◆ EXCERTO
####################
Amanhã vou ter que participar nesta exibição de pujança da democracia. Vou votar, para honrar o esforço e o sacrifício dos que me abriram as portas a essa ilusão de ser dono do meu destino. Vou votar para homenagear a liberdade de o fazer.
Contudo, e tal como nos dois ou três anteriores plebiscitos, vou votar acima de tudo pelos motivos que acima citei e não pelo impulso de qualquer ideologia.
Não me revejo por inteiro em qualquer dos partidos que me oferecem como opção. E ainda menos sinto essa ligação aos candidatos que, de uma forma ou de outra, o nosso sistema político-partidário disponibiliza para mais uma escolha difícil.
Eu explico-vos melhor a razão deste discurso pouco entusiástico acerca das eleições presidenciais, mesmo não percebendo um boi de política.
Começo pelo fim, pelo fulano no qual eu jamais apostaria para o lugar. Cavaco Silva é o candidato do outro lado do meu espectro ideológico. Ainda me reconheço de esquerda, acredito nos valores que este senhor inenarrável rejeita.
E apesar de sentir que Portugal precisa de uma liderança forte e mais disciplinadora, não é ao Presidente da República que compete exercê-la. Não há milagres quando não existe o verdadeiro poder.
O Presidente é, em muitas ocasiões, a cara do país no exterior. E em termos domésticos compete-lhe apenas zelar pelo bom funcionamento de todo o cenário que a democracia criou.
O Cavaco é uma figura digna de um filme de terror, um antipático natural. E tem tiques de liderança que podem transformá-lo na pior das opções para o cargo em causa. Vai arranjar problemas só para dar nas vistas e para abrir caminho para a reviravolta nas próximas legislativas.
Não constitui para mim uma opção.
Depois tenho o outro lado desta luta de titãs jurássicos, Mário Soares. Faz-me lembrar a Amália, quando cantava já sem voz. E invoca a imagem do Eusébio num hipotético regresso à equipa principal do Benfica nestes dias.
Não está em causa a lucidez e a capacidade do político e do homem. Está em causa a noção instintiva do momento em que alguém deve parar, o momento adequado para sair pela porta grande.
Isso já tinha acontecido com Mário Soares, como o próprio chegou a admitir.
Agora, por motivos que não me soam razoáveis, regressa à arena com modos de vingador, de bastião de uma esquerda esquisita contra as forças do mal.
Bastar-me-ia a suspeita de que traiu um amigo para de imediato sair da minha equação.
####################
◆ INSTRUÇÃO A
Transcreva, sem qualquer alteração, as linhas dos registos compreendidas entre a que contém "Given: Play the video of the student" e a que contém "Action: pyautogui.click(x=68, y=740)", ambas incluídas.
####################
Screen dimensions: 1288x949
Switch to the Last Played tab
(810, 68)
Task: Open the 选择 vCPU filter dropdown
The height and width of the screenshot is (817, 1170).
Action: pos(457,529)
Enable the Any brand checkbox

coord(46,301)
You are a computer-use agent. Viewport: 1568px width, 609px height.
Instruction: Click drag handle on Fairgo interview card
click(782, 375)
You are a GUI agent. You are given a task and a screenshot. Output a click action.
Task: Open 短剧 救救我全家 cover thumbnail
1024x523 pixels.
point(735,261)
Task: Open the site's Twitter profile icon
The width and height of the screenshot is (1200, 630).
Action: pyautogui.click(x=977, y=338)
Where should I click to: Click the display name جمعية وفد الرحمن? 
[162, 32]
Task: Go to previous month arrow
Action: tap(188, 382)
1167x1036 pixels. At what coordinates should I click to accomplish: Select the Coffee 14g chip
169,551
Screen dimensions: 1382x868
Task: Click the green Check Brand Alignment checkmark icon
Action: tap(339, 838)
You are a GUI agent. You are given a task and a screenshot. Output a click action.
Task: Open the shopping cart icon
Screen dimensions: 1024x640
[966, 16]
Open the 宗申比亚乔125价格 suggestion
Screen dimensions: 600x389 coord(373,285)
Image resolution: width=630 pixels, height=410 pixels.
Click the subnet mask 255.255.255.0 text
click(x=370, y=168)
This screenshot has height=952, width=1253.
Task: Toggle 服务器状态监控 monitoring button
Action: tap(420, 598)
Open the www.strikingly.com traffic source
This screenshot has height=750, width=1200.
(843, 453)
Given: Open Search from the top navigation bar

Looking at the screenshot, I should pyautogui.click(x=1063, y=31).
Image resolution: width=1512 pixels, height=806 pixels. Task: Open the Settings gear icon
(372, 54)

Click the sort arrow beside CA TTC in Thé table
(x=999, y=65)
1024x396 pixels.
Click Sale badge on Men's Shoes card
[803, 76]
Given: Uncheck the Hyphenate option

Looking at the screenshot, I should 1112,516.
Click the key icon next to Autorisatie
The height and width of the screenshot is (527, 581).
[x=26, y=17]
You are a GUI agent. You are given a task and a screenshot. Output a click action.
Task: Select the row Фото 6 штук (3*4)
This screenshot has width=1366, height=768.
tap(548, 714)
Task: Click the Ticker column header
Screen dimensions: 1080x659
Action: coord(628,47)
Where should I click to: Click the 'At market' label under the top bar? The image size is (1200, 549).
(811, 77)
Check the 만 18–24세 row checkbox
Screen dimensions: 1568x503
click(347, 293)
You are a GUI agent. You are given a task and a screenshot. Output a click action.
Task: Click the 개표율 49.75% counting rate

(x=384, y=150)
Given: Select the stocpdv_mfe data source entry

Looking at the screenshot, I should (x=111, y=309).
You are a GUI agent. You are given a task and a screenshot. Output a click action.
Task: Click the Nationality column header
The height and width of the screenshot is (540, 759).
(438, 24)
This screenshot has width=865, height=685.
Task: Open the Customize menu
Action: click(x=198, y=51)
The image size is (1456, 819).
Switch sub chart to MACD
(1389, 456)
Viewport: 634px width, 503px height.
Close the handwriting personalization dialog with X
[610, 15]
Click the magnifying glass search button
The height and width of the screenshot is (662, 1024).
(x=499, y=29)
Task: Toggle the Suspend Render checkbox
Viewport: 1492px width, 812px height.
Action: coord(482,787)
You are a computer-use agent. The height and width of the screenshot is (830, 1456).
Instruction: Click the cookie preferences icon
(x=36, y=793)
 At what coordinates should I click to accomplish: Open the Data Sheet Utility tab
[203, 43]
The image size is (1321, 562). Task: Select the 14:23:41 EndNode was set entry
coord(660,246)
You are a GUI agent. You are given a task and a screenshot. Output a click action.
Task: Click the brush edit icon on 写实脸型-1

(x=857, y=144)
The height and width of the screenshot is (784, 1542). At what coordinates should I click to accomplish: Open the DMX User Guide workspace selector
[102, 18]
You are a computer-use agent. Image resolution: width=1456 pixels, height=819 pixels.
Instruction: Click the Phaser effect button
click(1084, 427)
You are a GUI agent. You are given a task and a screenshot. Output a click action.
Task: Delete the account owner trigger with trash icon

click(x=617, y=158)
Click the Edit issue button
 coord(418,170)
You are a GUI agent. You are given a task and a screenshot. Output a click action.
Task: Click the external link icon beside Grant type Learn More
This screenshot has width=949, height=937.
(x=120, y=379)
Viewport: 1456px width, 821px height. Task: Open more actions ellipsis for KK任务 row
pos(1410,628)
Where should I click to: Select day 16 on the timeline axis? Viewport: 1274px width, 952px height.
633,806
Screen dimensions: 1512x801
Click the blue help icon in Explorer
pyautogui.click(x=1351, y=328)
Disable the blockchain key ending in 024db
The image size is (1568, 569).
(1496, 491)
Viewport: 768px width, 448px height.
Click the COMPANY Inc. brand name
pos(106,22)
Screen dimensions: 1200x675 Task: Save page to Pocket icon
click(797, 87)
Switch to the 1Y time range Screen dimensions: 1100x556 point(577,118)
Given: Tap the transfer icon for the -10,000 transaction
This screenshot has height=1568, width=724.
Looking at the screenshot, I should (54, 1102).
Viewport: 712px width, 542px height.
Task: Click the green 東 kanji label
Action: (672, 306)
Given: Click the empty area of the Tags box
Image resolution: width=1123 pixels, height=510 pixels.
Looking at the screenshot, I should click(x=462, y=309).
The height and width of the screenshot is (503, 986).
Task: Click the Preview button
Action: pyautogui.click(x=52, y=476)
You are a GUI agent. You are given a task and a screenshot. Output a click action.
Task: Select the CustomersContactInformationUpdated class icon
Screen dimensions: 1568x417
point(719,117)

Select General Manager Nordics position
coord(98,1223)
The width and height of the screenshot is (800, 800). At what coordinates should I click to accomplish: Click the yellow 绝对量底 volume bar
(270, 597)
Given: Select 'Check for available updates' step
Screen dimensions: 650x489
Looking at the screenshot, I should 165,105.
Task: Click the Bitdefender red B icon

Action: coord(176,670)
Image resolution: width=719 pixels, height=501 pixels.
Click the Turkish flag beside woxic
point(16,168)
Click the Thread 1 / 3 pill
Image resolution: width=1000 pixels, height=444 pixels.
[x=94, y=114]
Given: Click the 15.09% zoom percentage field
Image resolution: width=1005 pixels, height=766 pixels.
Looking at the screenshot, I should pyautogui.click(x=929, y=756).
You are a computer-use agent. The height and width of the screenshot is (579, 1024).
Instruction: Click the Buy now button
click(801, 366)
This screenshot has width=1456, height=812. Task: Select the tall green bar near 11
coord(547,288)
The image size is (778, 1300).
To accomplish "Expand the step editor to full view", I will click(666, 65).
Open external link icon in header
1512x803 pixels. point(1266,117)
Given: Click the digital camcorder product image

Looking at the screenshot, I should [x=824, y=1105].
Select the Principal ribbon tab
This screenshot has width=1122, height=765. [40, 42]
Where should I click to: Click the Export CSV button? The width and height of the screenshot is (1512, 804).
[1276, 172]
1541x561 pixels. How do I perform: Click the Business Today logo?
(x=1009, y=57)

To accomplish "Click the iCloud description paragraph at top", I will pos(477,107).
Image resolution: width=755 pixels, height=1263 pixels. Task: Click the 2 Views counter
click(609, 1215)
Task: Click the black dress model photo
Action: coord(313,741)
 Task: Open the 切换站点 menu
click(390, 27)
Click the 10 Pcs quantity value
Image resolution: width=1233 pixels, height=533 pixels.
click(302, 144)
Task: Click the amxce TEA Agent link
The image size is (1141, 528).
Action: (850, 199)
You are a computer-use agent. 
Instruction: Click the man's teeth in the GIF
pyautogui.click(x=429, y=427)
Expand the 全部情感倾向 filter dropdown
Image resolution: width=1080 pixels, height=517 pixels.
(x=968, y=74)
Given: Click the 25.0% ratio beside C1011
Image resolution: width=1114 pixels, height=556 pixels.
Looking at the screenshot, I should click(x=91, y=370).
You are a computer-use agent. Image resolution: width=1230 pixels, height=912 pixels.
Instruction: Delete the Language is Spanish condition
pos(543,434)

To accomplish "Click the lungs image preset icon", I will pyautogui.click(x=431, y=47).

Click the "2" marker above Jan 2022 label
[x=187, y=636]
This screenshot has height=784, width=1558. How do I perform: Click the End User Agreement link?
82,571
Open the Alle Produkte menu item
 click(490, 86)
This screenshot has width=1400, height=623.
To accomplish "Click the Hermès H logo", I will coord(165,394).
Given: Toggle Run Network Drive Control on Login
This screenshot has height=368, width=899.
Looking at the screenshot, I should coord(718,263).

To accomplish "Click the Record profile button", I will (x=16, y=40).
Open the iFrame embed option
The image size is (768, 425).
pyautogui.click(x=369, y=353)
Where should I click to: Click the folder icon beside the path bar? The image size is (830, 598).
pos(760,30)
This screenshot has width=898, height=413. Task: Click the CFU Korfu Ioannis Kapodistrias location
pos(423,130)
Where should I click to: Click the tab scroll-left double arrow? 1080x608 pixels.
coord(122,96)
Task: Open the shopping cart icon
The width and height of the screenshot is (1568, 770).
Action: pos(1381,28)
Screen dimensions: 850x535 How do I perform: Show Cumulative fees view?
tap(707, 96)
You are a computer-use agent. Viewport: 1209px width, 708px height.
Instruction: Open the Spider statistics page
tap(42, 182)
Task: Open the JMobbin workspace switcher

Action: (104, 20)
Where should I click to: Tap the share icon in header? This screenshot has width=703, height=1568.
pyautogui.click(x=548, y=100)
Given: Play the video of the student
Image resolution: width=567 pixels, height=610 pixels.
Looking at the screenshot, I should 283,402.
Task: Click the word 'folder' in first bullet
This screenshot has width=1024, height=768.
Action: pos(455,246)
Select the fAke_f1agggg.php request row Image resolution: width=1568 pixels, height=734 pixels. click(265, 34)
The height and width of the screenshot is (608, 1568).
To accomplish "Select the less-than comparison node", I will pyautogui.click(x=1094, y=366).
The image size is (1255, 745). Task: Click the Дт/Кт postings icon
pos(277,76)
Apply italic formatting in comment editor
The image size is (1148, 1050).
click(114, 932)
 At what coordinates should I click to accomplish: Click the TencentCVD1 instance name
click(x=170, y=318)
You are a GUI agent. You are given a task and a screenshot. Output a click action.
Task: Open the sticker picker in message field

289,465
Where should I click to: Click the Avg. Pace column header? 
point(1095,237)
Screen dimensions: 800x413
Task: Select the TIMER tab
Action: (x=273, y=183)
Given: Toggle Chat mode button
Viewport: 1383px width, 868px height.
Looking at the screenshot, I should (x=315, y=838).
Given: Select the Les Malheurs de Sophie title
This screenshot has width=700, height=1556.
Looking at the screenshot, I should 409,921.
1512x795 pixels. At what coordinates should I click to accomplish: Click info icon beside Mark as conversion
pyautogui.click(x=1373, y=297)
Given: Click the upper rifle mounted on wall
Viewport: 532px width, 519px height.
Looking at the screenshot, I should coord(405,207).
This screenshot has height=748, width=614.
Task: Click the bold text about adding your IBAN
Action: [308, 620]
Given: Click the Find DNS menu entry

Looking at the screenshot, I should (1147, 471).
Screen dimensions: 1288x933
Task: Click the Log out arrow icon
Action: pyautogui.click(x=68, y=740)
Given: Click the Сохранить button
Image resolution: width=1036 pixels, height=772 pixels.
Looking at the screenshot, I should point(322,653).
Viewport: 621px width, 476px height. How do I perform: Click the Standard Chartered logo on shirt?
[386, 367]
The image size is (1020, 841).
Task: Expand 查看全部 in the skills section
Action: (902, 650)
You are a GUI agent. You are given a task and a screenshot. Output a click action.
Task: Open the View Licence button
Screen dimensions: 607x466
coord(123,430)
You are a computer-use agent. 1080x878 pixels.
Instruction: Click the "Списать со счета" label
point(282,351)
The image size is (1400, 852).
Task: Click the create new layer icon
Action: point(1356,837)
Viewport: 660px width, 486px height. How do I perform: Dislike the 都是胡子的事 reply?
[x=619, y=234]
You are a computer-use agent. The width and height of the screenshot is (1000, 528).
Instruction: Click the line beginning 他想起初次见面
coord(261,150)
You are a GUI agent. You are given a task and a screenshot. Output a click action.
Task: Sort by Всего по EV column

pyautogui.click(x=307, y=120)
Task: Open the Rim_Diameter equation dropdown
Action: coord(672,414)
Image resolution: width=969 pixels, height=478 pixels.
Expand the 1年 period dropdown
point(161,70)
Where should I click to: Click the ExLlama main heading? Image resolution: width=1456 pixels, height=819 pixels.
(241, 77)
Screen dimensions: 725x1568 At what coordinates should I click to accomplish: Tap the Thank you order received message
####################
◆ INSTRUÇÃO B
No excerto sobre as eleições presidenciais, a que cantora é comparado Mário Soares?

◆ RESPOSTA DA TAREFA A
Given: Play the video of the student
Image resolution: width=567 pixels, height=610 pixels.
Looking at the screenshot, I should 283,402.
Task: Click the word 'folder' in first bullet
This screenshot has width=1024, height=768.
Action: pos(455,246)
Select the fAke_f1agggg.php request row Image resolution: width=1568 pixels, height=734 pixels. click(265, 34)
The height and width of the screenshot is (608, 1568).
To accomplish "Select the less-than comparison node", I will pyautogui.click(x=1094, y=366).
The image size is (1255, 745). Task: Click the Дт/Кт postings icon
pos(277,76)
Apply italic formatting in comment editor
The image size is (1148, 1050).
click(114, 932)
 At what coordinates should I click to accomplish: Click the TencentCVD1 instance name
click(x=170, y=318)
You are a GUI agent. You are given a task and a screenshot. Output a click action.
Task: Open the sticker picker in message field

289,465
Where should I click to: Click the Avg. Pace column header? 
point(1095,237)
Screen dimensions: 800x413
Task: Select the TIMER tab
Action: (x=273, y=183)
Given: Toggle Chat mode button
Viewport: 1383px width, 868px height.
Looking at the screenshot, I should (x=315, y=838).
Given: Select the Les Malheurs de Sophie title
This screenshot has width=700, height=1556.
Looking at the screenshot, I should 409,921.
1512x795 pixels. At what coordinates should I click to accomplish: Click info icon beside Mark as conversion
pyautogui.click(x=1373, y=297)
Given: Click the upper rifle mounted on wall
Viewport: 532px width, 519px height.
Looking at the screenshot, I should coord(405,207).
This screenshot has height=748, width=614.
Task: Click the bold text about adding your IBAN
Action: [308, 620]
Given: Click the Find DNS menu entry

Looking at the screenshot, I should (1147, 471).
Screen dimensions: 1288x933
Task: Click the Log out arrow icon
Action: pyautogui.click(x=68, y=740)

◆ RESPOSTA DA TAREFA B
À Amália, quando cantava já sem voz.